In normal lung, the predominant cytoplasmic
carbonic anhydrase (CA)
isozyme (CAII) is highly expressed in
amine- and
peptide-producing pulmonary neuroendocrine cells where its role involves CO2 sensing. Here, we report robust cytoplasmic expression of CAII by immunohistochemistry in the
tumor cells of different native
neuroendocrine tumor (NET) types, including typical and atypical
carcinoids and small-cell lung
carcinomas, and in NET and non-NET tumor cell lines. Because, in both pulmonary neuroendocrine cell and related NETs, the
hypercapnia-induced secretion of bioactive
serotonin (5-hydroxytryptamine) is mediated by CAII, we investigated the role of CAII in the
biological behavior of
carcinoid cell line H727 and the type II cell-derived A549 using both in vitro clonogenicity and in vivo xenograft model.
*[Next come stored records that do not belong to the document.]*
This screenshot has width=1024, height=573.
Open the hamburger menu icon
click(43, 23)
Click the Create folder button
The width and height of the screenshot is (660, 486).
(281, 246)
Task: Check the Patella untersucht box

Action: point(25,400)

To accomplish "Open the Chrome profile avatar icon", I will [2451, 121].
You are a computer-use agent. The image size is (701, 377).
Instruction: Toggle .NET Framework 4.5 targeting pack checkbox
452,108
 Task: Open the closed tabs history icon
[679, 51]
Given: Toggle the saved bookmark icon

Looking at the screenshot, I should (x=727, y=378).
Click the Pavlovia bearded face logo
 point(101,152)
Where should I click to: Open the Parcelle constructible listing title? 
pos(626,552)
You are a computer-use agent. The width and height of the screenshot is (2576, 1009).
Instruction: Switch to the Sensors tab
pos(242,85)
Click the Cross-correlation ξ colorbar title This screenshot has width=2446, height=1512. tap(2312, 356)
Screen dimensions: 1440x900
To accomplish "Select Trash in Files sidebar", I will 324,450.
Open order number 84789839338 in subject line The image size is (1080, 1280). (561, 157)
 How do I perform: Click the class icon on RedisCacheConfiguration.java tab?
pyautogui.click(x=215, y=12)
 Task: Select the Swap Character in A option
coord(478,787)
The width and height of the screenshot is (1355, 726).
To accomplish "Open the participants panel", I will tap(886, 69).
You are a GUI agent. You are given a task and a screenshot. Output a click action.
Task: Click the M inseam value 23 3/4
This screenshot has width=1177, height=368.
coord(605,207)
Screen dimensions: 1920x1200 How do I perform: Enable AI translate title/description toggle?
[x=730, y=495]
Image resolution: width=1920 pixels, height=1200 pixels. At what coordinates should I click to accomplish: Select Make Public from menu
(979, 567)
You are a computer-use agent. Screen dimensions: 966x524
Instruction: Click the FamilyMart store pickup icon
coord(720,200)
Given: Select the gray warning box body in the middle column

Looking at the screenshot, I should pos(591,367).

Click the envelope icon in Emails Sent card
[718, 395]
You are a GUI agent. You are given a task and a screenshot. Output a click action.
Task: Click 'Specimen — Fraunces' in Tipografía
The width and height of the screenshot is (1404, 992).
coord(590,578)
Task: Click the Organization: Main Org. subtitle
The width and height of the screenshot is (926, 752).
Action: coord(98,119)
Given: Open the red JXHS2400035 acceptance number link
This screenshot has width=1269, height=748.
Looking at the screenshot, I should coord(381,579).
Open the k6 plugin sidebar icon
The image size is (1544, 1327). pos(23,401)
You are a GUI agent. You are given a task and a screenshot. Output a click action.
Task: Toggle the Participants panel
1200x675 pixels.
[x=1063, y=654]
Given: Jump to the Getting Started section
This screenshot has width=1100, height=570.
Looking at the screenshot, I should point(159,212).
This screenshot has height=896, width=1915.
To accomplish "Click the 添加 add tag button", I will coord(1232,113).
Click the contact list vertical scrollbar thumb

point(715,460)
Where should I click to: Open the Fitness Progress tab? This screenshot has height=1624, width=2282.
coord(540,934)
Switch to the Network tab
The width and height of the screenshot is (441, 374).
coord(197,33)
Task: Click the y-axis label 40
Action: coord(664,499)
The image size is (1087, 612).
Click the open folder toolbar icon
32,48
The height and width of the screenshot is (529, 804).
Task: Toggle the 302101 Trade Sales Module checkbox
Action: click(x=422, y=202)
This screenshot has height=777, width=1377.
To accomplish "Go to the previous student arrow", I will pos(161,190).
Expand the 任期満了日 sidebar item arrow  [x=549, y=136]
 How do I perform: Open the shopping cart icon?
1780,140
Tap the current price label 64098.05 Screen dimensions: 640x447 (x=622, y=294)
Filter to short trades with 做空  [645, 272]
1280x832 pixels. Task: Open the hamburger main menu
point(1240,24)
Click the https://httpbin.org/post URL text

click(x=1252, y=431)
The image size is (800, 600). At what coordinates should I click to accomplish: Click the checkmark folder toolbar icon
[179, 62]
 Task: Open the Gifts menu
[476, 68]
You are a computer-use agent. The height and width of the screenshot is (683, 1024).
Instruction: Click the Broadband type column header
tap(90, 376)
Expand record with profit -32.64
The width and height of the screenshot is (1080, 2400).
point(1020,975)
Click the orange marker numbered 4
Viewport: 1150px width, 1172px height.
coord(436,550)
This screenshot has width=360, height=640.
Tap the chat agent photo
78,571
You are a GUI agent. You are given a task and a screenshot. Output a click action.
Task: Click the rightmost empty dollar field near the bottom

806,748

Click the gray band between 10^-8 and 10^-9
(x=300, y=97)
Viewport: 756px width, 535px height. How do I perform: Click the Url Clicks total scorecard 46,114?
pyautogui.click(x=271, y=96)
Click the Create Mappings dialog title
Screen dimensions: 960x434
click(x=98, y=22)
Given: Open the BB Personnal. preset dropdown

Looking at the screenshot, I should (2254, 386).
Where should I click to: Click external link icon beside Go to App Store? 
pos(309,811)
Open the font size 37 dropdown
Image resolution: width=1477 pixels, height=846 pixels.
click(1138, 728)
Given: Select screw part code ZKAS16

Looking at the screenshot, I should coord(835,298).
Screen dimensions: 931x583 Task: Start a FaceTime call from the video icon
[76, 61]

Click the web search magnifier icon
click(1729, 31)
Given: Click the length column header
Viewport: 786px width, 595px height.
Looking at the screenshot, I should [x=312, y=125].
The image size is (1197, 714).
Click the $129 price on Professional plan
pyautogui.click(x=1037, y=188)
We show that
short hairpin RNA-mediated down-regulation of CAII resulted in significant reduction in clonogenicity of H727 and A549 cells in vitro, and marked suppression of
tumor growth in vivo. CAII-
short hairpin RNA cell-derived xenografts showed significantly reduced mitosis (phosphohistone H3 marker) and proliferation associated
antigen Ki-67 (Ki67 marker), and significantly increased apoptosis by
terminal deoxynucleotidyl transferase dUTP nick end labeling assay. Using an apoptosis gene array, we found no association with
caspases 3 and 8, but with a novel association of CAII-mediated apoptosis with specific mitochondrial apoptosis-associated
proteins. Furthermore, these xenografts showed a significantly reduced vascularization (CD31 marker). Thus, CAII may play a critical role in NET lung
tumor growth, angiogenesis, and survival, possibly via
5-hydroxytryptamine, known to drive autocrine
tumor growth. As such, CAII is a potential therapeutic target for the difficult-to-treat lung NETs.